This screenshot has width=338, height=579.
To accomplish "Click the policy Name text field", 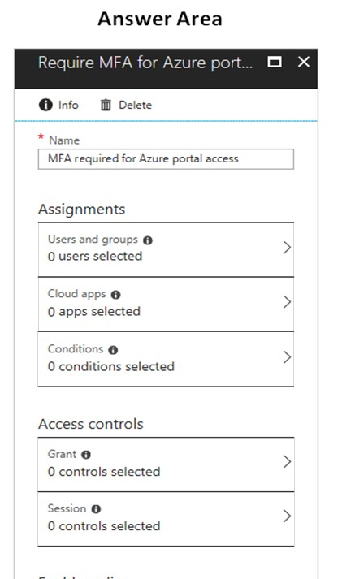I will tap(166, 159).
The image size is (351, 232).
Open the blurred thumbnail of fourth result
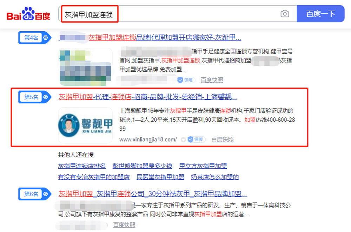point(85,67)
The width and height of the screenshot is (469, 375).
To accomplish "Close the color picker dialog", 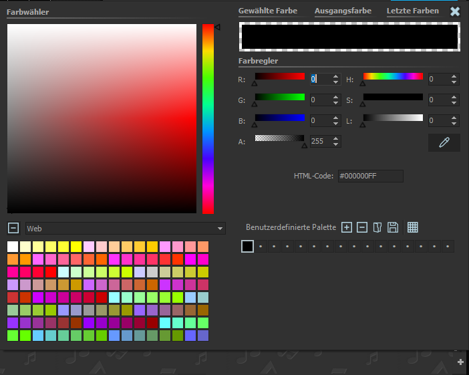I will (455, 11).
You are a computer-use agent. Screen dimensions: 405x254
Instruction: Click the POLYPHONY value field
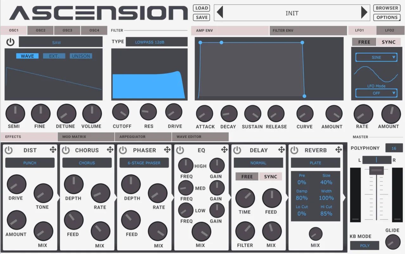394,148
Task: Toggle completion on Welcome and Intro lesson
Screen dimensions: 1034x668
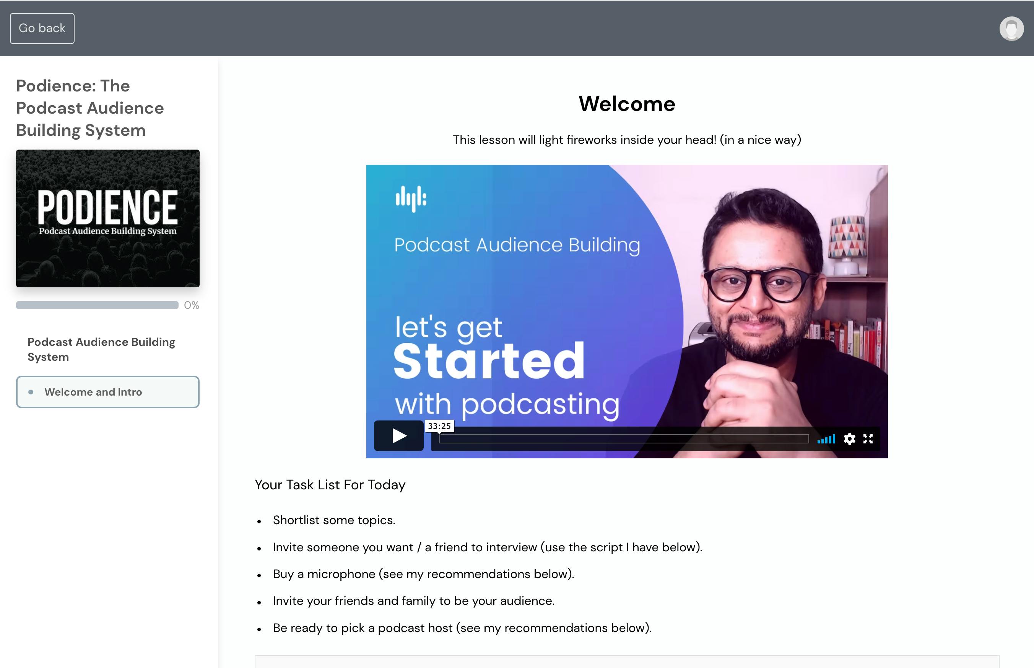Action: (x=31, y=392)
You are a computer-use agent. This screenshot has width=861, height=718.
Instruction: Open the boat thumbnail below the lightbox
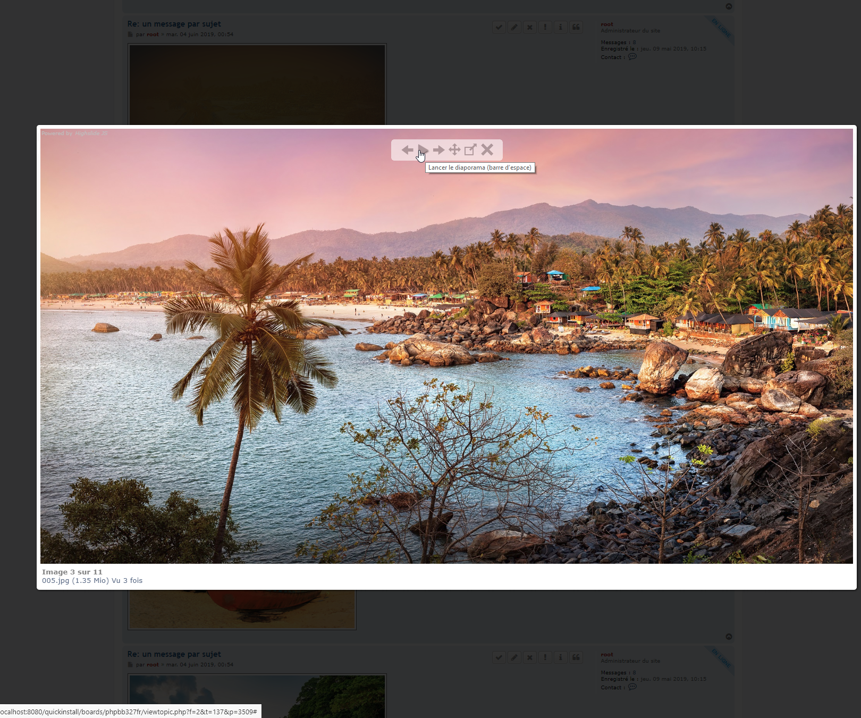[x=242, y=610]
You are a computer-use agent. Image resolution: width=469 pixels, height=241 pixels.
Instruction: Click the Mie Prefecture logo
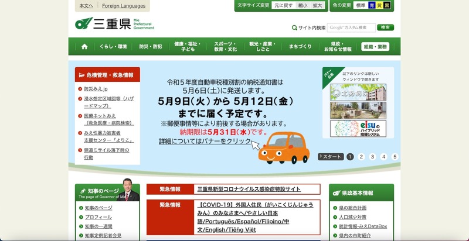[114, 24]
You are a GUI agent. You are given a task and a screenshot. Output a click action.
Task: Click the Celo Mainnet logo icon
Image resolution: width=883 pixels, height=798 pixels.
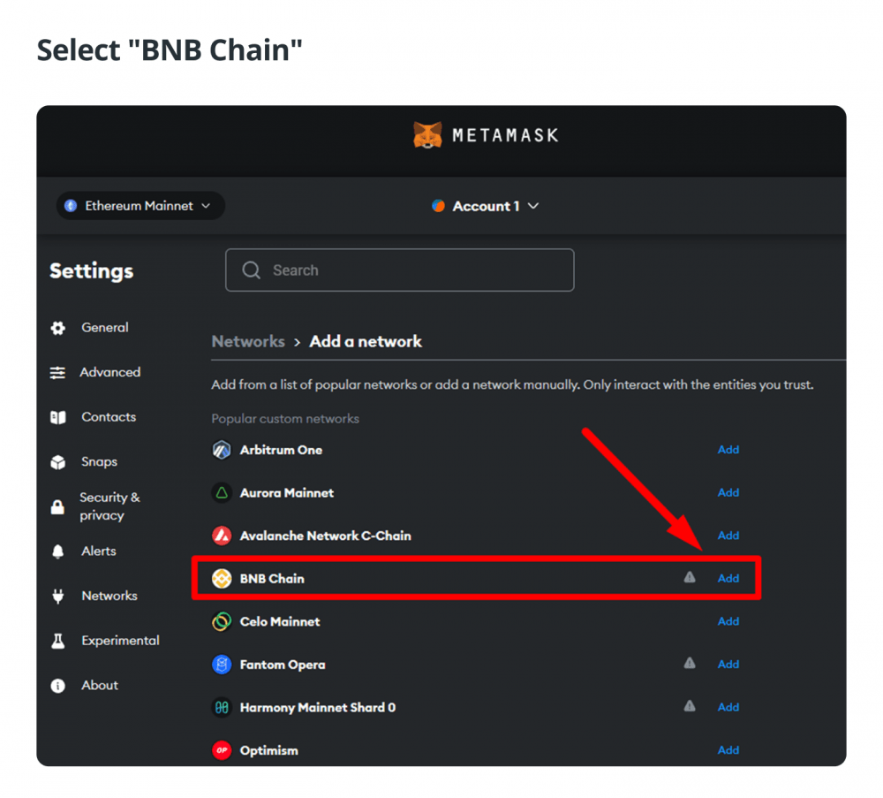(222, 621)
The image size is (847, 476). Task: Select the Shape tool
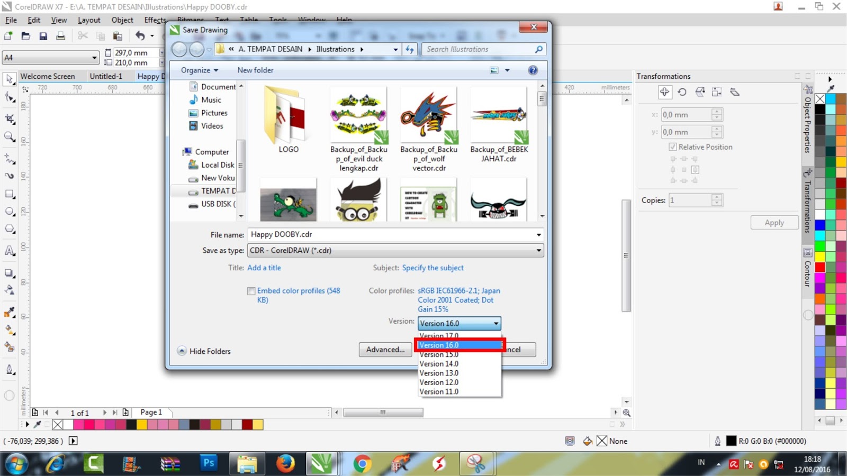pyautogui.click(x=10, y=97)
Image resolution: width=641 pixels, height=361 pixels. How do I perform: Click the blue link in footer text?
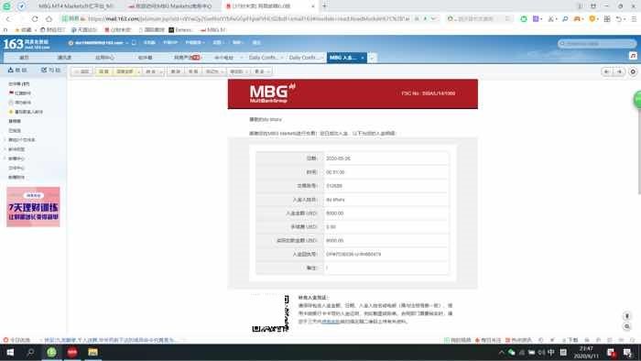tap(331, 322)
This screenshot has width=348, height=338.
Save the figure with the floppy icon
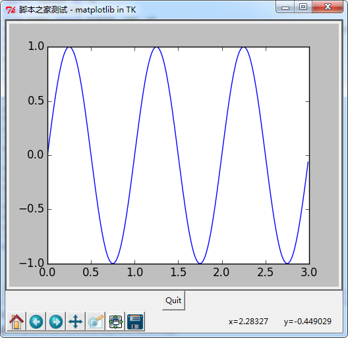pyautogui.click(x=135, y=322)
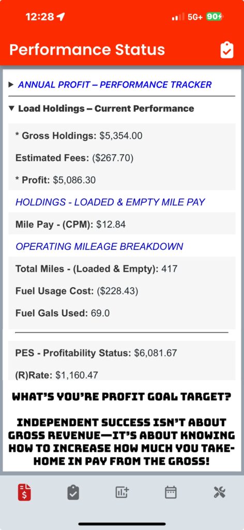The image size is (244, 530).
Task: Tap the location arrow beside the time
Action: 61,17
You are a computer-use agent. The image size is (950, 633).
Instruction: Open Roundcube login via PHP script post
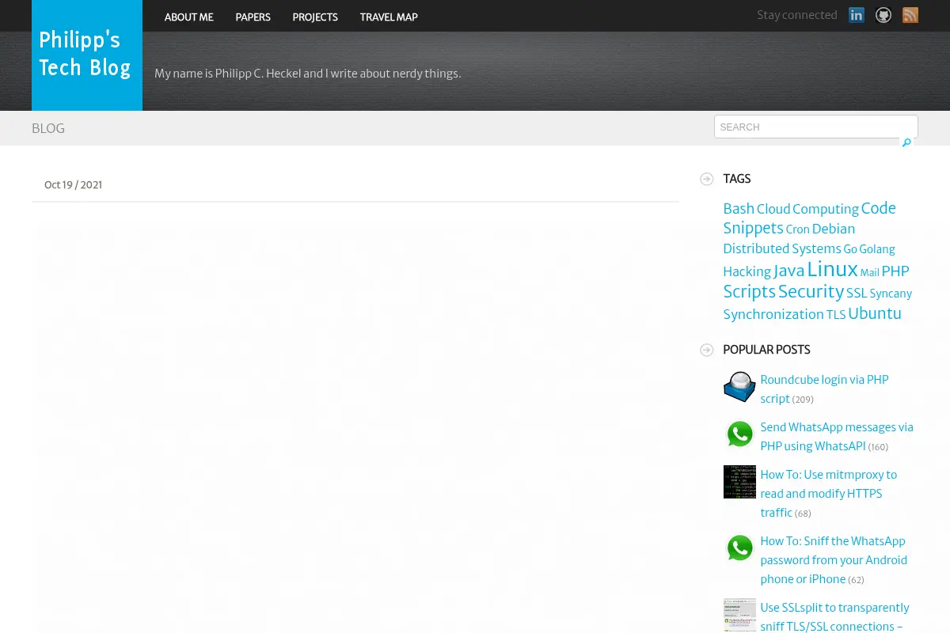point(824,389)
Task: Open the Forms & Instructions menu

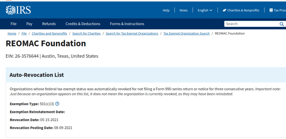Action: [x=127, y=24]
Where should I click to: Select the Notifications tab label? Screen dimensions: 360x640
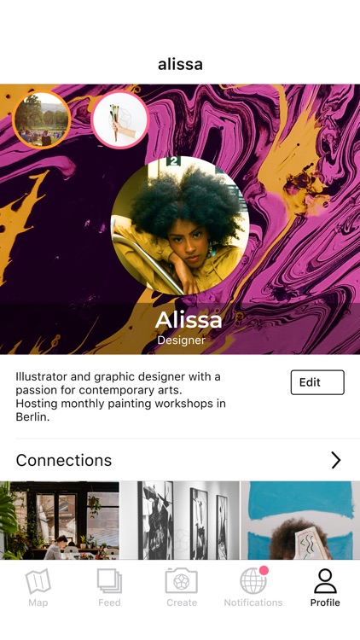[x=253, y=602]
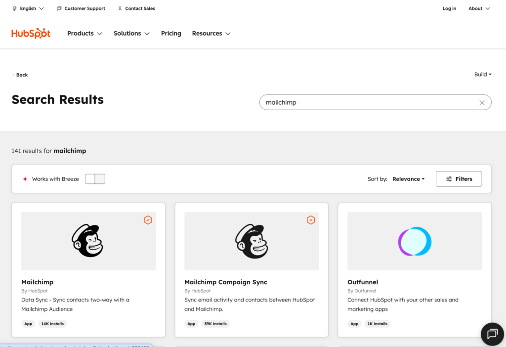
Task: Click into the mailchimp search field
Action: click(366, 102)
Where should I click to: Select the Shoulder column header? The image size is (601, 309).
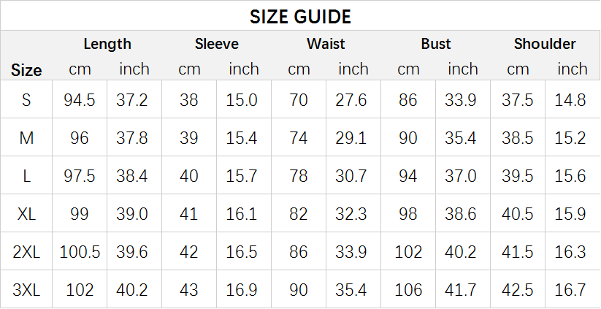point(545,44)
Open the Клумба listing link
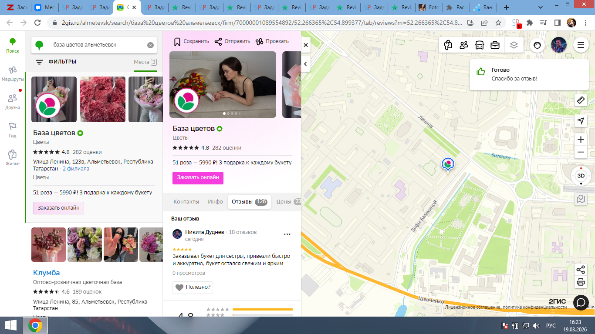 [x=47, y=273]
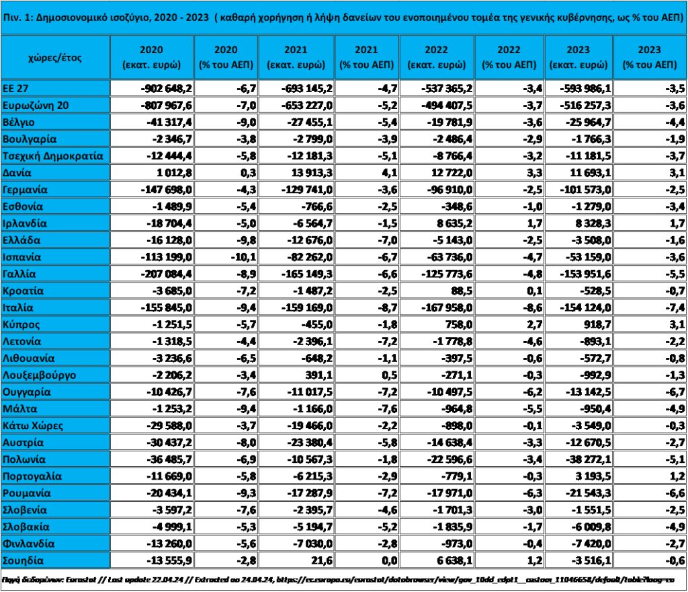Select the table title starting with Πιν. 1
Screen dimensions: 688x592
pyautogui.click(x=343, y=16)
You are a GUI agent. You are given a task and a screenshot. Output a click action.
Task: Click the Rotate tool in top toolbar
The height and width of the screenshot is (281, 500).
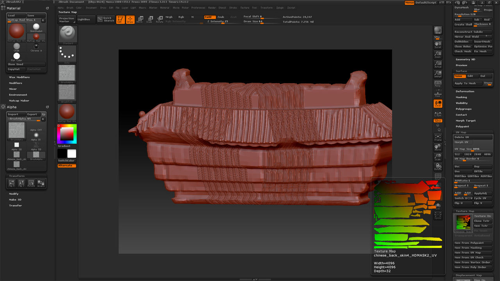coord(159,19)
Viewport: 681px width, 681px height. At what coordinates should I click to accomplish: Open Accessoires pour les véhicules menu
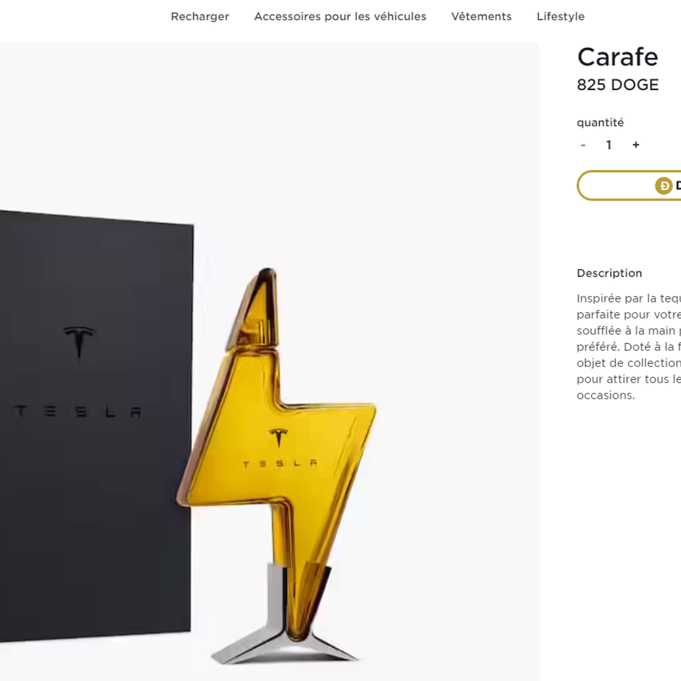tap(340, 17)
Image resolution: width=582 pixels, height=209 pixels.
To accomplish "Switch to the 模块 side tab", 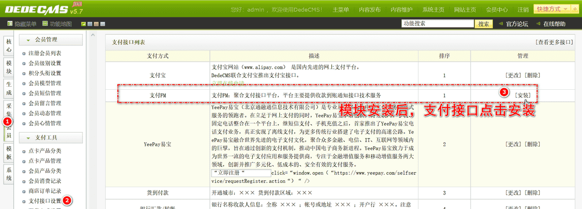I will (x=9, y=67).
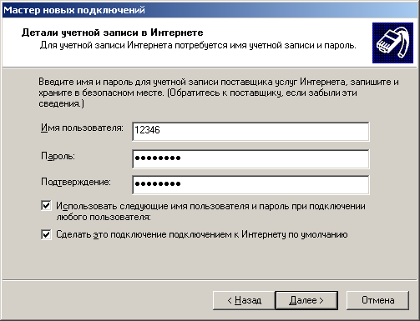
Task: Select the Подтверждение password field
Action: pyautogui.click(x=250, y=185)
------
Task requirements: Write out the entries above, from the line with "The image size is (847, 476)." to the line with "point(545,44)", both included, keeping every line as it stands. Leave the pictures out of your answer.

Output below:
The image size is (847, 476). Task: Select the Shape tool
pyautogui.click(x=10, y=97)
Image resolution: width=641 pixels, height=361 pixels. How do I perform: Click the blue link in footer text?
tap(331, 322)
This screenshot has width=348, height=338.
Save the figure with the floppy icon
pyautogui.click(x=135, y=322)
The image size is (244, 530).
Task: Tap the location arrow beside the time
Action: 61,17
You are a computer-use agent. The image size is (950, 633).
Instruction: Open Roundcube login via PHP script post
point(824,389)
Task: Open the Forms & Instructions menu

Action: [x=127, y=24]
Where should I click to: Select the Notifications tab label? Screen dimensions: 360x640
[x=253, y=602]
Task: Click into the mailchimp search field
Action: click(366, 102)
Where should I click to: Select the Shoulder column header? The image size is (601, 309).
point(545,44)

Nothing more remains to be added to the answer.